“Reflections on 9/11” by Michelle Robinson

Ten years ago the attacks of September 11, 2001 changed our lives forever and I am forever changed by that day. Similar to the rest of you I recall where I was that day. I was in the 8th grade and days shy of my fourteenth birthday. I was on my way to American History class when the halls started buzzing and suddenly we were no longer going to Mr. Pascura’s class – we were headed to the library to watch the events unfold on TV. In the following days, weeks, and years I would not have believed I would be where I am today. These tragic events taught me to value resilience, to know the power of a united effort, and to simply live each day to the fullest.

 

When the events of 9/11 occurred, I had no personal connection to the attacks and at the ripe age of 13, there was little I was able to take away from that fateful day.

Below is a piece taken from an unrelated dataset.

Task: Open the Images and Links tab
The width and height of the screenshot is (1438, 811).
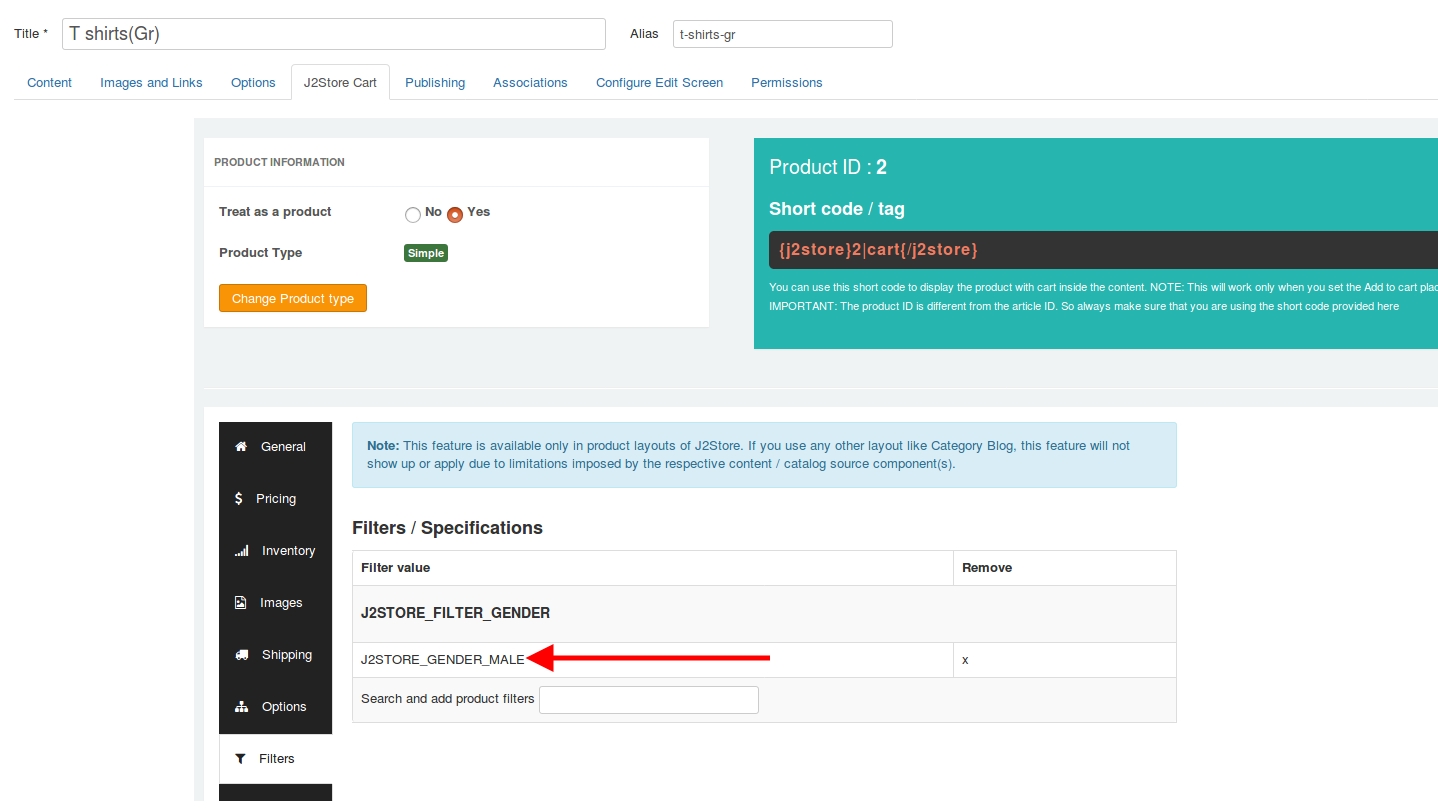Action: point(151,83)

Growing up in my community our sheltered nature and oblivion to the reality of the outside world made the events seem significant but not for long. I comprehended what happened on the day of the attacks and in the coming weeks, I paid considerable attention to the news as the death toll rose. And at 13, my take-away from the tragedy was to pay more attention to the world around me. I was able to sympathize with the families but I could not comprehend the feeling of loss to truly empathize.

 

As I reflect on the days following 9/11, I can barely remember having conversations in class or in my household in the months following the event. And, in my hometown, that’s how we dealt with things. When tragedy happens – we mourn, we celebrate – we move on.

 

As the fifth anniversary of the attacks rolled around I was a senior in high school gearing up for the variety of college applications and making sure my personal statements and activities were in perfect order. I know my high school had a vigil for the anniversary but again I cannot recall the sights and sounds. Even when the war was declared my family remained personally unaffected. I can distinctly remember my mother thanking her many stars because my brother had eye problems, my sister had a learning disability, and I wanted to be a teacher so if a draft were to be reinstated her children would be safe from harm. I could only imagine her thought process surrounded around being raised in the time of the Vietnam War.

 

I tell you this not to apologize or hang my head in shame of my reactions and feelings. As many of us continue to talk and share about our 9/11 stories, reactions and feelings I have come to understand I was still a child, as many of our students were on the day of the attacks, and as Corinthians 13, King James Version, states: “When I was a child, I spake as a child, I understood as a child, I thought as a child: but when I became a man, I put away childish things.” And now that I am on the verge of 24, I have crossed over to womanhood and as I set my alarm this past Sunday to wake up in time to witness the full coverage of the tenth anniversary of the attacks, I knew this year felt different.

 

I watched the names of the dead being called out by family members at the 9/11-memorial site. I sincerely listened to the speeches of Former President Bush, Vice President Biden, and President Obama, but none that moved me so much as the children who spoke and told their stories about how that day began their coming of age process. And for the first time, I was emotionally connected to them and cue the sorrowful reaction that many experienced on Sunday. Ten years later, I finally understand and empathize with these children, some of whom are no longer children. My emotional reaction changed because for the first time I understood that their lives were chosen for them and they had no control on the day of the attacks. And as I went to finish my original post for this week, I kept thinking about why I felt so connected to these stories. Why at this point in my life, after nearly 10 years of emotionless attachment to this event was I so close? It dawned on me.

 

About 4 years ago my father was taken from my life expectedly.  I found out about my father’s death two weeks after the funeral.

 

I was not given a choice to attend the funeral, I had no say about where we was buried to rest, and no opportunity to know the family that had been absent from my life since the day I turned 6. The idea that others can have control over our lives is what I was connected to on Sunday. But bigger than that is the lesson these children are teaching the rest of the world–the value of RESILENCY – the strength to overcome adversity and emerge to be a stronger individual. These children described their narratives on Sunday with words of strength and statements that showed the world that they are moving towards a better life in remembrance of the family member(s) they lost and with the utmost support of their community and this entire country.

 

I stated in the beginning of post that the events taught me to, “to value resilience, to know the power of a united effort, and to simply live each day to the fullest.”  I value resilience because if we can control no other aspect of our lives, I believe we can control how were respond to adversities that lurk behind every corner. I am not in middle school or high school anymore; I am in graduate school and reflecting on my past in order to face the challenges that may come in the future. As I move passed the events that happened on 9/11 and the situation with my father, I know things can only get better. I know I have the strength to continue to overcome anything and emerge stronger. And I continue to be resilient through the constant support of the support around me and to those networks, I say thank you.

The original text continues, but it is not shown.